The Christmas rose Helleborus niger is a plant of the old dispensation: it favours the Julian calendar and is usually flowering more splendidly in the first week of January than in December. Although it is semi-evergreen, I find it is good to cut the year-old leaves down to ground level once the flowers begin to show. Then the flowering stems can grow and be seen without the rather tatty foliage spoiling the effect. By the time the flowering has finished, the fresh new leaves have come through and they, in turn, look splendid once the seed heads have been removed. Hellebores grow to around 40cm/15″ tall and provide interest and colour all year round. The leathery, palmate leaf is handsome, and the predominantly white flower can reach 8cm/4″ across. It flowers for weeks, through the darkest months of the year.
I found it highly valuable in Herefordshire where I grew it at the front of shady shrub borders. It liked the moist alkaline soil and its annual dressing of composted mulch. Within a couple of years, the plants had doubled in size. After four years, the clumps were ready to be lifted and divided. I prefer to do this in spring rather than autumn, as the plant has longer to recover from the trauma before the physiologically expensive flowering begins. The daughter plants can be used to populate the garden as hellebores are more beautiful in swathes. Or, better still, to give to friends. It seems right to share with others the gift which the world has given freely. Memories of friendship are planted and the roots grow deeper, year on year. It is one of the consolations of ageing.

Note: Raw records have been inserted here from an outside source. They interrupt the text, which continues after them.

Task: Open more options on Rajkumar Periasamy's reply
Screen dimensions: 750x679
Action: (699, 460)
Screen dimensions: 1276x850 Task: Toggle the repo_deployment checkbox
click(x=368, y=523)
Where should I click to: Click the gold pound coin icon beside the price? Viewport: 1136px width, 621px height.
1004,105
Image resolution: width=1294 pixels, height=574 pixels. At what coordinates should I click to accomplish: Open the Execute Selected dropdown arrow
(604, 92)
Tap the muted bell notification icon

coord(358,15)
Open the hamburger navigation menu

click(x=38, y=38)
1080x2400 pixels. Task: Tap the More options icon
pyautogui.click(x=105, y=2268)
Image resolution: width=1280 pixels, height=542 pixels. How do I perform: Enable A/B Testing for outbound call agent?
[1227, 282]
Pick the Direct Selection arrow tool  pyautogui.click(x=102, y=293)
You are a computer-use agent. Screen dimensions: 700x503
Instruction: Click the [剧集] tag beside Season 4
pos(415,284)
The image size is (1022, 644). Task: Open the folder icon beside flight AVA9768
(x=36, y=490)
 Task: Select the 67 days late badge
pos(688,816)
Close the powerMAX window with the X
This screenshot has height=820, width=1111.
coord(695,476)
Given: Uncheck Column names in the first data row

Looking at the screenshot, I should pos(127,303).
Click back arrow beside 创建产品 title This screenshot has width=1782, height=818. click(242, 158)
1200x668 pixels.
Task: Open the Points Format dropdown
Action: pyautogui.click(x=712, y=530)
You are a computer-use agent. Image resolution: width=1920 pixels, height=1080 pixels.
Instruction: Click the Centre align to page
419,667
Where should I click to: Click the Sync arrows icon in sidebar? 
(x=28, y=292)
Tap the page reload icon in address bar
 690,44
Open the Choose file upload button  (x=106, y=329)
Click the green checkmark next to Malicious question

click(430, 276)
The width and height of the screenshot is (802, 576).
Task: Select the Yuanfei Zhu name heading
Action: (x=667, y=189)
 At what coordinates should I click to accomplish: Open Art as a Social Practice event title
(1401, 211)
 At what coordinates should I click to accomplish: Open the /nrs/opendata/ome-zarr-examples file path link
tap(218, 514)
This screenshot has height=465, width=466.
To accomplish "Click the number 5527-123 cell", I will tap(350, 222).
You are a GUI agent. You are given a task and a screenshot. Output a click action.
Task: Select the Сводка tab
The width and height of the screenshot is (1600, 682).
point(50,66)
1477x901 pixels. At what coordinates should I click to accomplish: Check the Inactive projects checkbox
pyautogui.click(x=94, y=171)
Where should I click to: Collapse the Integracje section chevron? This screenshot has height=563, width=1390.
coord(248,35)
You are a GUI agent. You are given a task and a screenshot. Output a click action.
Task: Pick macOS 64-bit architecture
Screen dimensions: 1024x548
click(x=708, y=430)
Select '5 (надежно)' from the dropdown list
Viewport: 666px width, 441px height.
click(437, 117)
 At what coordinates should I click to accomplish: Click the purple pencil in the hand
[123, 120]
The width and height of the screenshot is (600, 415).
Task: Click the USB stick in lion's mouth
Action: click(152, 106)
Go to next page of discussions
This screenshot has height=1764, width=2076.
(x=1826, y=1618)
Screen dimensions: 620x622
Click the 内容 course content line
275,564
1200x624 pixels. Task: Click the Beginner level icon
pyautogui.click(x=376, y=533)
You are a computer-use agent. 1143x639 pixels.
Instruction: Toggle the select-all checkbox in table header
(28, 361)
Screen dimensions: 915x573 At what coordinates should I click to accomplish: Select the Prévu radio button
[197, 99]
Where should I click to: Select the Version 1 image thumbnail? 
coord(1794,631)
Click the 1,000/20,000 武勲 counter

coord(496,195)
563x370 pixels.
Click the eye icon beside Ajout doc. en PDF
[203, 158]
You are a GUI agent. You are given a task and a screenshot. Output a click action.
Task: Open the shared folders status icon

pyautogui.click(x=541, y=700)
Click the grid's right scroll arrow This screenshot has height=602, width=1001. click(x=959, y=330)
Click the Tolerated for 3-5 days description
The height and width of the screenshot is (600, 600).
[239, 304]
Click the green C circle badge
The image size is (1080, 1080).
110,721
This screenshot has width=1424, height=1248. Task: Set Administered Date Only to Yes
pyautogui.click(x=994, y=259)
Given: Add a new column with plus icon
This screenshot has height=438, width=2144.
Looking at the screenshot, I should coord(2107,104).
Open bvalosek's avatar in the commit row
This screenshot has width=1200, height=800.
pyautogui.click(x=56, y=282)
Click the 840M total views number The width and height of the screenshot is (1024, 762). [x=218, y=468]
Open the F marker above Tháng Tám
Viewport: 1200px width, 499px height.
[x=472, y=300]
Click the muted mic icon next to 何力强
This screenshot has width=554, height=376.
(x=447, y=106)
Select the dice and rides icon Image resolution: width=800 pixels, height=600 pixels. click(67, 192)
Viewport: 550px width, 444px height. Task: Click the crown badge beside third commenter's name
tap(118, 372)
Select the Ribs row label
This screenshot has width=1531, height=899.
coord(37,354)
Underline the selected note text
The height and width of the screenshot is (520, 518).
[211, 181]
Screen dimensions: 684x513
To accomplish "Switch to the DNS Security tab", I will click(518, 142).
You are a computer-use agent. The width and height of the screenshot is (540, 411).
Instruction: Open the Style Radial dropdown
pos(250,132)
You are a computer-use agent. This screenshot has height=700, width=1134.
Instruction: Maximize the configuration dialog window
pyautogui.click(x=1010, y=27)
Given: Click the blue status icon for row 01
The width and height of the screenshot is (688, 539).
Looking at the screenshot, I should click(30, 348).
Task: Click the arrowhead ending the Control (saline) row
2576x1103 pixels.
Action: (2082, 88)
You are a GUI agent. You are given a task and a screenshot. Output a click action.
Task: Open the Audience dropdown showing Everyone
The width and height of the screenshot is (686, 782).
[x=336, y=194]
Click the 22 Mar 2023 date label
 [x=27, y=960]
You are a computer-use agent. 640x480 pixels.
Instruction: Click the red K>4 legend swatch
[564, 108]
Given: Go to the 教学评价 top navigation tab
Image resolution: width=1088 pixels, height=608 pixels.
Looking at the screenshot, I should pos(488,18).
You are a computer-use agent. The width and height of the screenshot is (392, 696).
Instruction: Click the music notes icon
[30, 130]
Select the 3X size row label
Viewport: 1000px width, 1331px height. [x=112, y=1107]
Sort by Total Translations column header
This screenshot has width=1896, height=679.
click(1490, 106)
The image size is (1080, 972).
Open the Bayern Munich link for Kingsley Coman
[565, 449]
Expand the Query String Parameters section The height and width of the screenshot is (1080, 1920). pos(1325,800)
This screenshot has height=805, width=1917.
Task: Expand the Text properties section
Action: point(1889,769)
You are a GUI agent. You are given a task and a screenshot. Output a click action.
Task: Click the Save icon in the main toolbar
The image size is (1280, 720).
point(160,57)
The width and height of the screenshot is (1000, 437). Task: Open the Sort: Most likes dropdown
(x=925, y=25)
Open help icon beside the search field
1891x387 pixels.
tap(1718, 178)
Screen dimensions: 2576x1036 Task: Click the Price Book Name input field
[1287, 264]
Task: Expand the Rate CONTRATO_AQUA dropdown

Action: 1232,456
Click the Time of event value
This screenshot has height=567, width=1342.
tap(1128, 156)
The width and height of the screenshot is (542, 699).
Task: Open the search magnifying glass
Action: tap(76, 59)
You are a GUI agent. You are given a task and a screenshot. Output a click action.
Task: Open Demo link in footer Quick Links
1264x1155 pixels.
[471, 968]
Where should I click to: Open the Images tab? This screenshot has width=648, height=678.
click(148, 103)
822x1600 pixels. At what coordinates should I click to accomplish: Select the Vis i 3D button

The simple, open flower resembles a wild rose, but it is in fact a member of the buttercup family, RANUNCULACEAE, and all parts of it are toxic. It was used by the Greeks in 585BC during the First Sacred War to poison the water supply of the city of Kirrha and thus weaken the defenders. It is a potent plant: hellebore, along with nightshade, hemlock, and aconite comprise the four classic botanical poisons. Despite, or because, of this it has a long history of medical use, often as an abortifacient or purgative of excessive humours. The legendary Mylampus of Pylos used it to cure the daughters of King Proteus of Argos from a madness induced by Dionysius – a story which raises interesting questions about the causes and nature of insanity. More recently, the magnificent polymath Theophrastus noted its sedative effects, whilst Dioscorides made extensive use of it in his first century De Materia medica. I think it is a finer plant in the garden than in the pharmacy.